Computing the standard deviation of a Number array in Java - follow-up

Question 1

Now I make only one pass over the data in order to compute the standard deviation of the input Numbers, and that's how:

\begin{align} \sum_{i = 1}^n (x_i - \mu)^2 &= \sum_{i = 1}^n (x_i^2 - 2\mu x_i + \mu^2) \\ &= \sum_{i = 1}^n x_i^2 - 2\mu \sum_{i = 1}^n x_i + n \mu^2 \\ &= \sum_{i = 1}^n x_i^2 - 2 \Bigg( \frac{\sum_{i = 1}^n x_i}{n} \Bigg) \sum_{i = 1}^n x_i + n \Bigg( \frac{\sum_{i = 1}^n x_i}{n} \Bigg)^2 \\ &= \sum_{i = 1}^n x_i^2 - 2 \Bigg( \frac{\sum_{i = 1}^n x_i}{n} \Bigg) \sum_{i = 1}^n x_i + \frac{1}{n}\Bigg( \sum_{i = 1}^n x_i \Bigg)^2 \\ &= \sum_{i = 1}^n x_i^2 - \frac{2}{n} \Bigg( \sum_{i = 1}^n x_i \Bigg) \sum_{i = 1}^n x_i + \frac{1}{n}\Bigg( \sum_{i = 1}^n x_i \Bigg)^2 \\ &= \sum_{i = 1}^n x_i^2 - \frac{2}{n} \Bigg( \sum_{i = 1}^n x_i \Bigg)^2 + \frac{1}{n}\Bigg( \sum_{i = 1}^n x_i \Bigg)^2 \\ &= \sum_{i = 1}^n x_i^2 - \frac{1}{n} \Bigg( \sum_{i = 1}^n x_i \Bigg)^2. \end{align}

My code is as follows:

StandardDeviation.java:

package net.coderodde.util;
import java.util.Arrays;
import java.util.Collection;
import java.util.Objects;
import java.util.function.Consumer;
public final class StandardDeviation {
 public static double computeStandardDeviation(final Number... array) {
 Objects.requireNonNull(array, "The input number array is null.");
 if (array.length == 0) {
 return Double.NaN;
 }
 MyConsumer myConsumer = new MyConsumer();
 Arrays.stream(array)
 .map(Number::doubleValue)

*Job item a*:
Reproduce the records word for word, starting at the top of the records and stopping after the line that contains "This screenshot has height=829, width=1477.".

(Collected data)
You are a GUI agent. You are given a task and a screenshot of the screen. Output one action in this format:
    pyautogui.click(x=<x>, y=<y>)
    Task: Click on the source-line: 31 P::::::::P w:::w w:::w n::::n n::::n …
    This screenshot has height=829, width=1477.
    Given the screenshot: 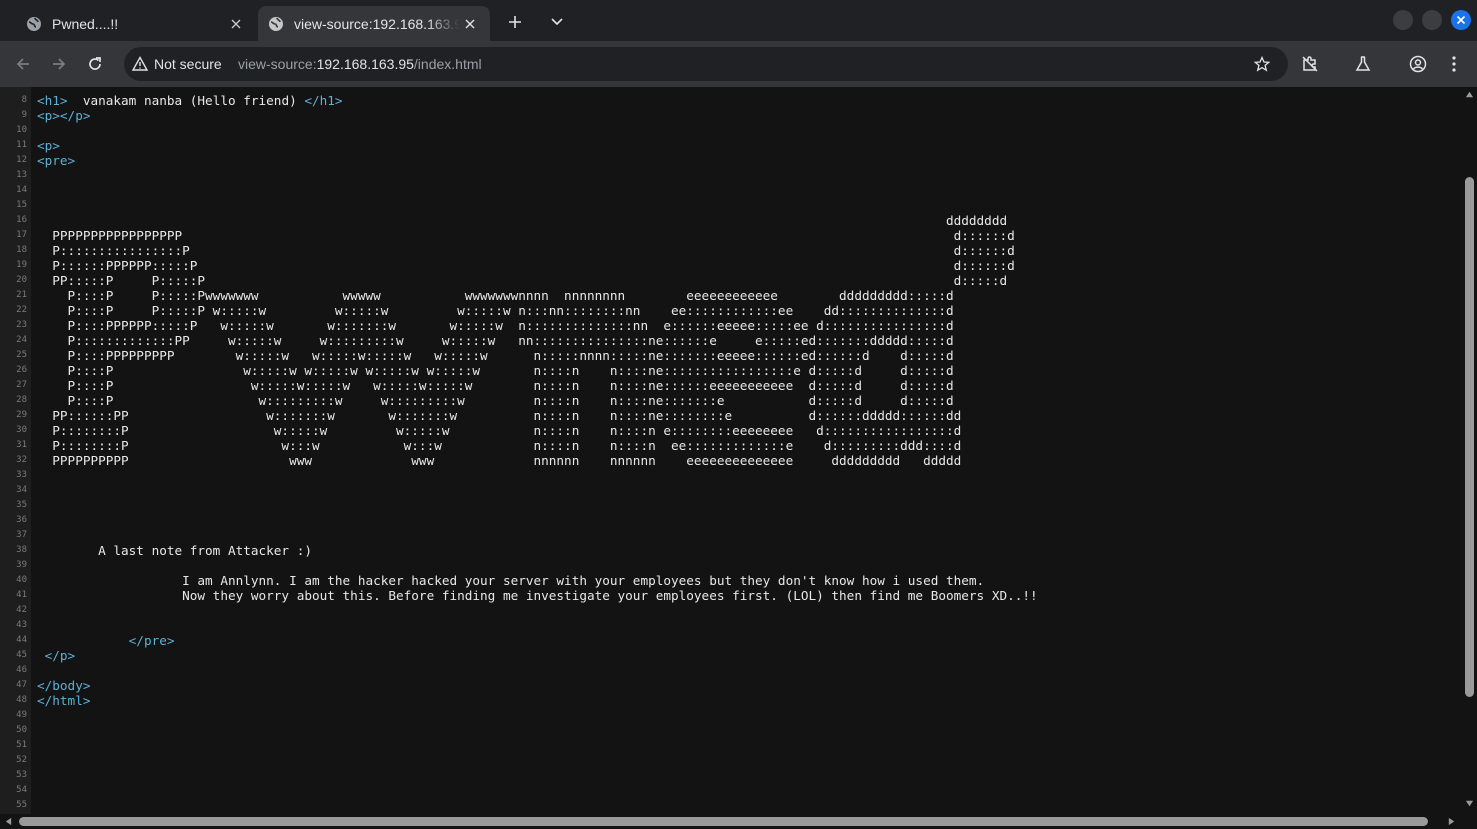 What is the action you would take?
    pyautogui.click(x=731, y=446)
    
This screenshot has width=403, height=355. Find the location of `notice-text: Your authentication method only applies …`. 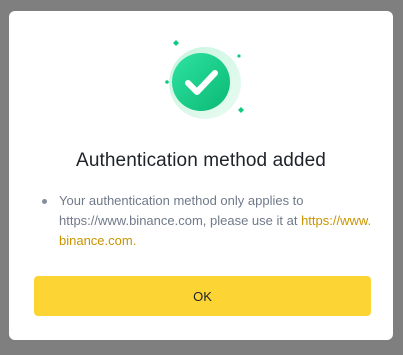

notice-text: Your authentication method only applies … is located at coordinates (182, 210).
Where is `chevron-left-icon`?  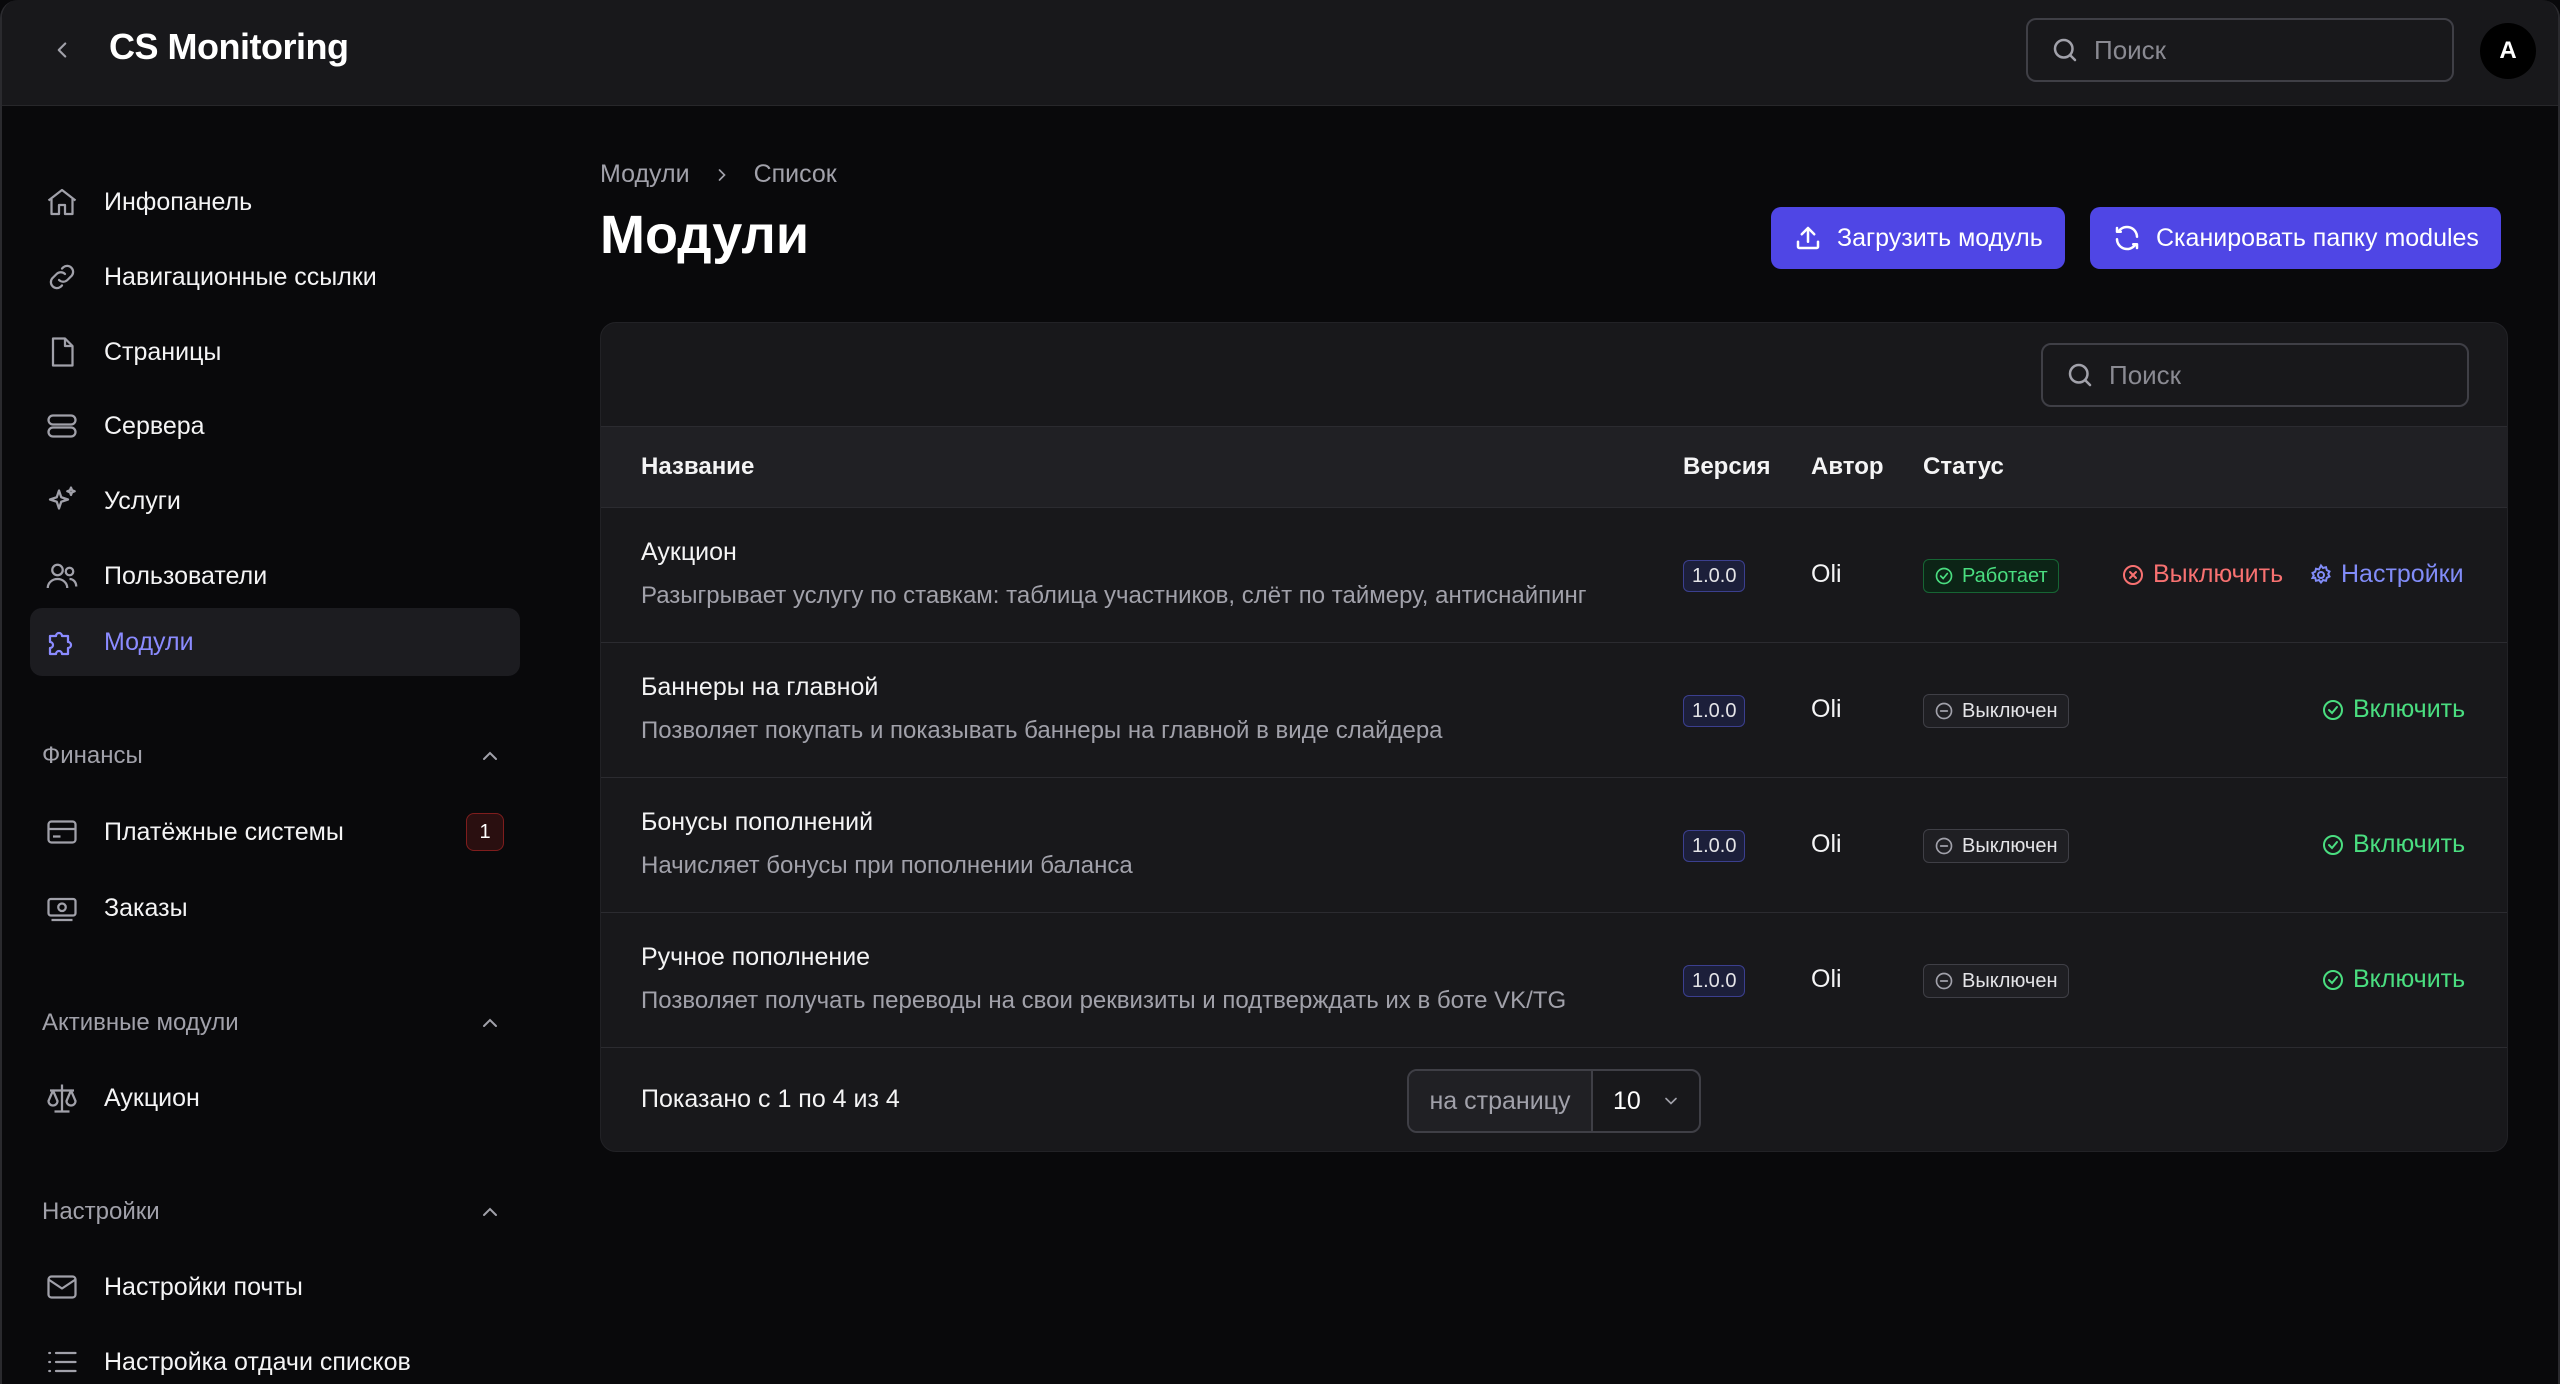 chevron-left-icon is located at coordinates (62, 50).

*Job item b*:
Translate this sentence from the Java standard deviation text into Spanish: "Now I make only one pass over the data in order to compute the standard deviation of the input Numbers, and that's how:"

*Answer space a*:
You are a GUI agent. You are given a task and a screenshot of the screen. Output one action in this format:
    pyautogui.click(x=<x>, y=<y>)
    Task: Click on the source-line: 31 P::::::::P w:::w w:::w n::::n n::::n …
    This screenshot has height=829, width=1477.

*Answer space b*:
Ahora hago una sola pasada sobre los datos para calcular la desviación estándar de los Numbers de entrada, y así es como: